In 2018 Twitter banned over 1 million ISIS linked accounts. Prior to that they banned hundreds of thousands. Without much of a peep from the free speech fundamentalists.
Back in 2014, ~50K accounts were posting support for ISIS. Parlor got one day's notice. How much notice did twitter get before the liberal consensus was to remove it from the Internet for inciting hate?
Not true. AWS has been working with Parler for "several weeks" [0] to help it comply with their TOS. Not only did they fail to remove the posts Amazon provided, the calls for violence on their platform got worse during that time.
If you're really going to go down this line of argument - do you think it's incorrect to say that AWS banned Parler because the Parler team can still 'use' AWS through twitter?

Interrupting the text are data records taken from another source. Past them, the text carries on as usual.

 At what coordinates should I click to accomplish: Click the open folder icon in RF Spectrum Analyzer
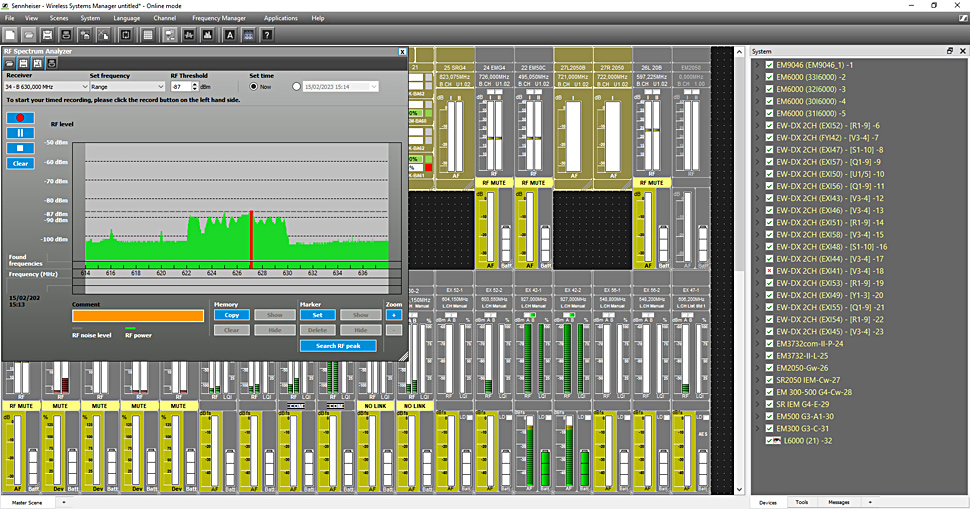11,63
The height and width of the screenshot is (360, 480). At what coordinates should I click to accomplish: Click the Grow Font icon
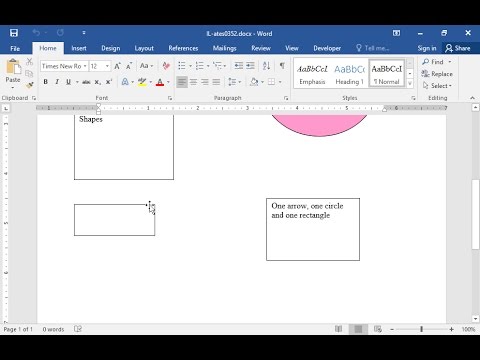click(117, 66)
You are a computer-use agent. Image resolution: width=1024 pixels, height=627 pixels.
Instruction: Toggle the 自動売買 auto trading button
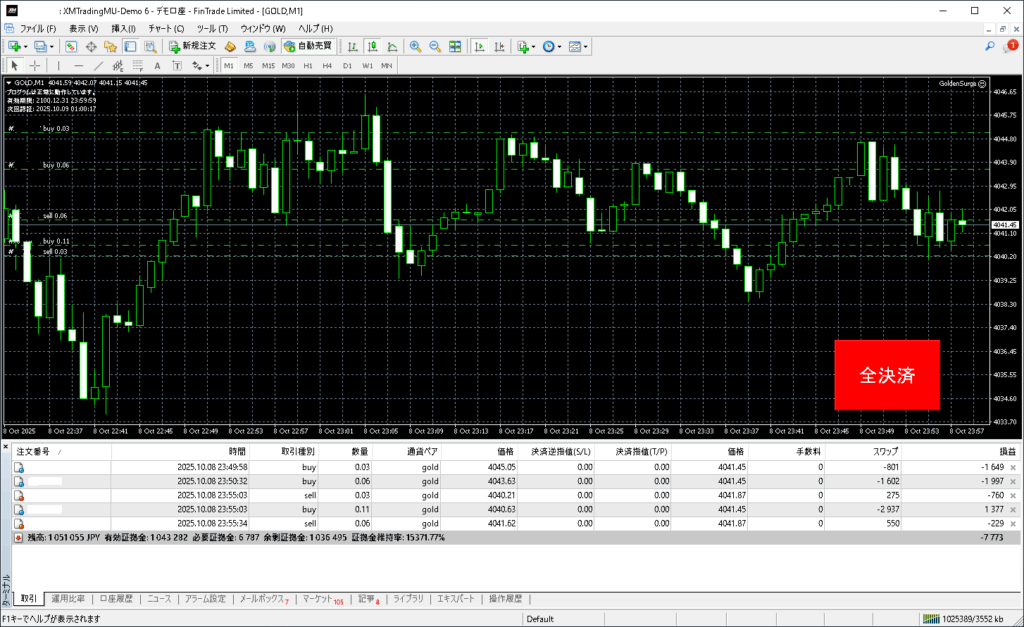309,47
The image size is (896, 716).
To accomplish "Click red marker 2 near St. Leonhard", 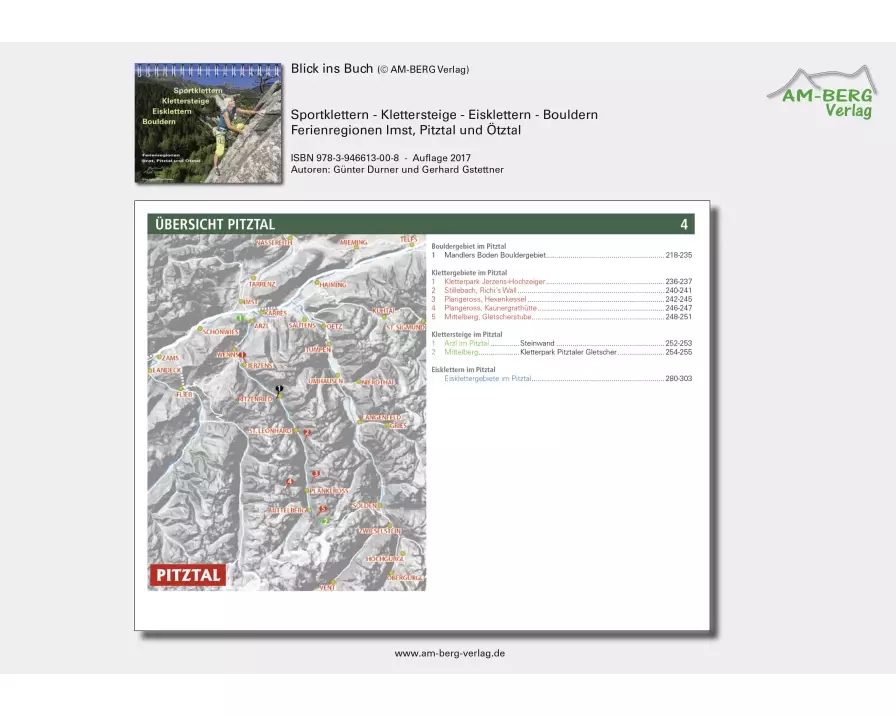I will pos(307,432).
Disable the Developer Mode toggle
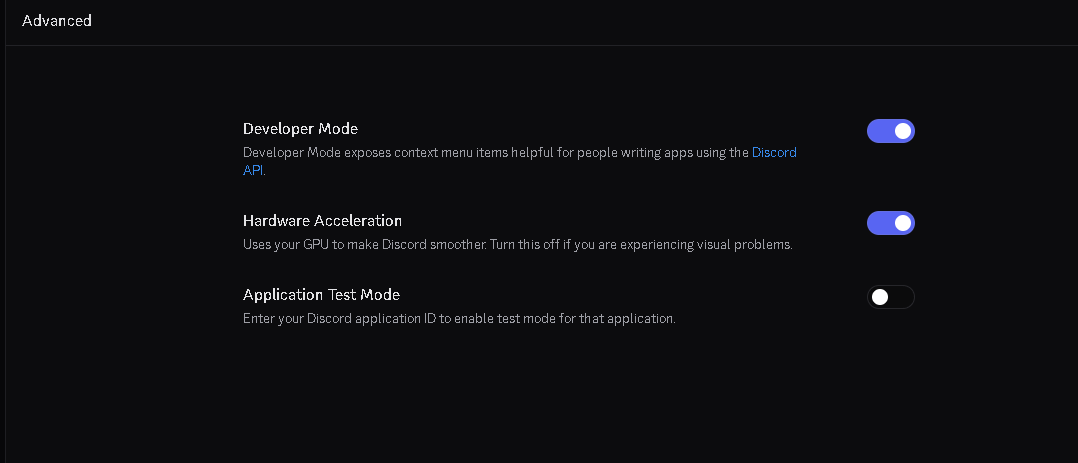The height and width of the screenshot is (463, 1078). [x=890, y=131]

I'm not sure what the point of this nitpicking is. The context of this conversation is someone asking for an example of ISIS using AWS, in a conversation about the capitol hill rioters "using" AWS. And my response is that they indeed use it in the same way. Now, if you want to argue that this doesn't in fact constitute "using", then the capitol hill rioters didn't use AWS either, and AWS isn't responsible for them.
I think we have different reads of the root comment of this thread. Yoav[1] was talking about the contract between AWS and Parler as corporate entities. I'm not sure how you made the leap from organizational relationships to individuals using services implemented on AWS.
That's why I asked about members of Parler still being able to "use" AWS through other AWS-hosted services. I don't get what you're driving at.
> AWS isn't responsible for them.
Again, I'm not sure I understand what point this is responding to. No one is claiming AWS is responsible for the capital hill folks. They are claiming that Parler bears some responsibility and did so in such a way that violated AWS' policies. So AWS banned them.